For CronJobs, which create Job objects that create Pods, the selector needs to be in the nested pod template:

spec:
  jobTemplate:
    spec:
      template:
        spec:
          nodeAffinity:
            requiredDuringSchedulingIgnoredDuringExecution:
              nodeSelectorTerms:
              - matchExpressions:
                - key: kubernetes.io/arch
                  operator: In
                  values: ["amd64"]

I also documented this as a permanent lesson: in mixed-architecture clusters, every workload needs an explicit architecture constraint unless the container image is verified multi-arch.

UnPoller 429 Death Spiral

An interesting production issue today: UnPoller (a UniFi metrics exporter) started hitting 429 (rate limit) responses from the UniFi controller. When it got rate-limited, it retried aggressively, which caused more 429s, which caused more retries — a classic death spiral.
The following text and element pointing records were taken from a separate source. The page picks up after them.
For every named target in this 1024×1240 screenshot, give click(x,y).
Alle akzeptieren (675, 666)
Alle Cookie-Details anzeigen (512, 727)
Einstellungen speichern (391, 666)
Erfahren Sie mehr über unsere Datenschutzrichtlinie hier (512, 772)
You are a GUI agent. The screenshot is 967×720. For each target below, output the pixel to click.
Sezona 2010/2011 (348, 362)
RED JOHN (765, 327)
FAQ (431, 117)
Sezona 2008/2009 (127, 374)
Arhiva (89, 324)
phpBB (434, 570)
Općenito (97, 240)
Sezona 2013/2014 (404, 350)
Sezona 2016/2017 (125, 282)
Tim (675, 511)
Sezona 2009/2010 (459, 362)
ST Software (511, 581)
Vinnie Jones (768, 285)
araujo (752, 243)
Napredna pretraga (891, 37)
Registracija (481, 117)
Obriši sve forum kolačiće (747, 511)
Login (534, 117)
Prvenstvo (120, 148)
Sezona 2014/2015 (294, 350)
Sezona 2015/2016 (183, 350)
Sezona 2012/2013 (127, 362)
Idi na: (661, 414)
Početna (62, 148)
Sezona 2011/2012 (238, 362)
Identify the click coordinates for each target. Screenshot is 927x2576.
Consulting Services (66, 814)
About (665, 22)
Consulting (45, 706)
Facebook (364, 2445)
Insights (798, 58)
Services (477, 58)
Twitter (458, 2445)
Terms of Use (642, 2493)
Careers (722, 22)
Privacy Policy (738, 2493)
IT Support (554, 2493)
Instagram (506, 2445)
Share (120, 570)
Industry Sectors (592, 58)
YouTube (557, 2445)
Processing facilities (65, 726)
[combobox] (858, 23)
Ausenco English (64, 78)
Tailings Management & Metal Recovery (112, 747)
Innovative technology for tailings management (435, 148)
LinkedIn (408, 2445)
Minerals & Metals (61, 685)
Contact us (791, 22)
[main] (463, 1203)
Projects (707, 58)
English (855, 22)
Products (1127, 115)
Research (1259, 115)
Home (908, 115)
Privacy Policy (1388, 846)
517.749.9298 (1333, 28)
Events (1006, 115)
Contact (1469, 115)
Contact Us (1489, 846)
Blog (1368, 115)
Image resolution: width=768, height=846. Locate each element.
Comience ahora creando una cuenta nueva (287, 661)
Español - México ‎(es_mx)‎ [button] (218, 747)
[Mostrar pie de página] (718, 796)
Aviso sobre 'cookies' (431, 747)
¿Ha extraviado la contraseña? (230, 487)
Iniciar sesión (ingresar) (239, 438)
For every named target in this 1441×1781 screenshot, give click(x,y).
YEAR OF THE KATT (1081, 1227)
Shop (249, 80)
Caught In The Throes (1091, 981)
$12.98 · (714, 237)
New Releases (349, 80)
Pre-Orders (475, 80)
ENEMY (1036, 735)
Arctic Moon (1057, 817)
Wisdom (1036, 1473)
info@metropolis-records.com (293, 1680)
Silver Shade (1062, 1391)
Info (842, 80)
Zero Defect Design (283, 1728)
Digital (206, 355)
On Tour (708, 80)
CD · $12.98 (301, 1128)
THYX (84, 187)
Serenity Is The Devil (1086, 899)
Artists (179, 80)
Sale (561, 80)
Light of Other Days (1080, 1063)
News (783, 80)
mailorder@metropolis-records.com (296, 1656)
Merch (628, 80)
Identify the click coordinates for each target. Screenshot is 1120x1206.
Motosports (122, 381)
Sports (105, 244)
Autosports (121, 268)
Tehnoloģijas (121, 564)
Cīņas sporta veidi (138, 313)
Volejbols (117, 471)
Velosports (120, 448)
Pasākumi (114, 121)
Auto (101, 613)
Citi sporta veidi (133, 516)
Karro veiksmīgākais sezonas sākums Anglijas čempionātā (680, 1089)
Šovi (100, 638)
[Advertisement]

The fix: configured exponential backoff on the UnPoller polling interval and added a circuit breaker that pauses polling for 5 minutes after 3 consecutive 429 responses.

Lessons Learned

  1. Small AI models work great for operational tasks. Alert analysis does not need GPT-4 — a well-prompted Nova Micro with good context produces actionable remediation suggestions at near-zero cost.
  2. Interactive Slack bots need careful RBAC scoping. The ability to execute kubectl commands from Slack is powerful but dangerous. Scope the service account to only what is needed.
  3. Fix arm64 scheduling once and for all. Do not play whack-a-mole with individual deployments. Audit everything, add nodeSelectors to everything, document the pattern.
  4. Rate limit handling needs to be explicit. Never assume an upstream API is unlimited. Build in backoff and circuit breaking from the start.

The cluster is now at 7 deployed applications with AI-powered operations. Tomorrow: documenting operational lessons.